US law makers have voted to introduce harsher penalties for those who spread spyware on people's computers. 
The House of Representatives voted overwhelmingly for two bills which clamp down on spyware programs................................

click this link for full story....here 

thanks to BBC for this story

lets hope it does some good!


----------



## POADB (Jul 28, 2004)

Finally.. 

getting somewhere...


----------



## MicroBell (Sep 21, 2004)

Hahhaha.. Don't count on it!! You need to read that law VERY carefully.


This law does not address adware makers..that we are dealing with every day in this forum. Also..these adware makers are aware that they will be under attack in the future. At present they are sending Cease and Desist letter's to just above every forum and site that removes this nasty crap from users PC.

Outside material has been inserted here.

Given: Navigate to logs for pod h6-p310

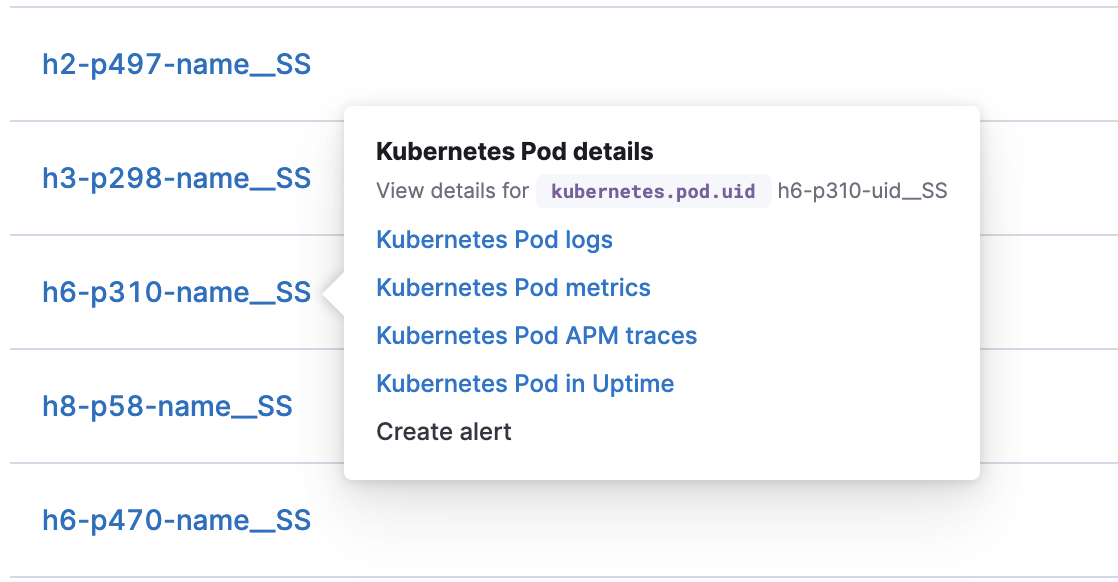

Just today..Spyware Warrior and Eric Howes got one from Direct-Revenue because they disscused Aurora and the Nail.exe adware on their sites. There goal is to "SHUT UP" the people that know about this stuff and how to prevent it's install and how to remove it.


----------



## POADB (Jul 28, 2004)

Thats interesting - but what ever happened to 'freedom of speech'? hahaha...

The junk shouldn't be installed in the first place. Simple as.


----------



## Spatcher (Apr 28, 2005)

POADB said:


> Thats interesting - but what ever happened to 'freedom of speech'? hahaha...
> 
> The junk shouldn't be installed in the first place. Simple as.



Simple as...

But I agree, they should target the makers of *malware* not just spyware.


----------



## MicroBell (Sep 21, 2004)

You may find it interesting to see which adware/malware makers are sending their Cease and Desist letter's too..and threating Litigation to silence the critics of several companys and forums on the net. Ben has a list that can found here...

http://www.benedelman.org/spyware/threats/

Hasn't been updated with the recent Direct Revenue letters that just went out a few days ago. I swear these lawyers are totally clueless to what adware/spyware is....lol


----------



## superflysmith (Oct 15, 2004)

Litigation? How can they sue companies who tell the truth about them?


----------